By way of preparing to write a brief review of Donna Tartt’s Pulitzer Prize-winning novel, The Goldfinch, a novel which many reviewers have referred to as “Dickensian,” I have returned to some things that Chesterton says about Dickens, in order to get a sharper sense of just what is meant when we say “Dickensian.”

If anything, the word “Dickensian” would seem to refer to any sprawling work of fiction set in a modern, urban center involving multiple characters and an overall comic arc. But upon hearing such a description, I think Chesterton would only chuckle and reply, “While this may be a fitting definition of “Dickensian,” it fails to do justice to what is at the heart of Dickens.”

For the heart of Dickens, Chesterton would go on to say, is first of all a large and democratic heart, that penetrates into the grandeur of even the most miserable human being. “Wherever humanity is he would have us face it and make something of it, swallow it with a holy cannibalism, and assimilate it with the digestion of a giant” (“The Dickensian”).

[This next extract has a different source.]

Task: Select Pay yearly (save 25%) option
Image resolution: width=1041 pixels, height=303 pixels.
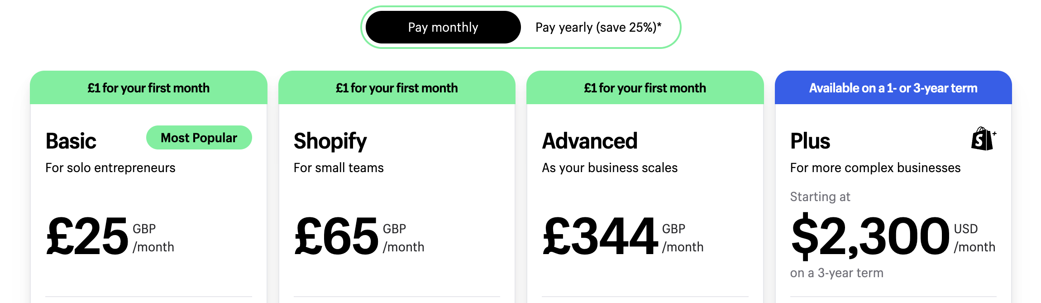Action: tap(598, 27)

The heart of Dickens is also a mythologizing heart, a maker of god- or fairy-like comic characters who live “statically, in a perpetual summer of being themselves.” Dickens’ aim, avers Chesterton, “is another aim altogether to those of the modern novelists who trace the alchemy of experience and the autumn tints of character. He is there, like the common people of all ages, to make deities; he is there…to exaggerate life in the direction of life” (from Charles Dickens).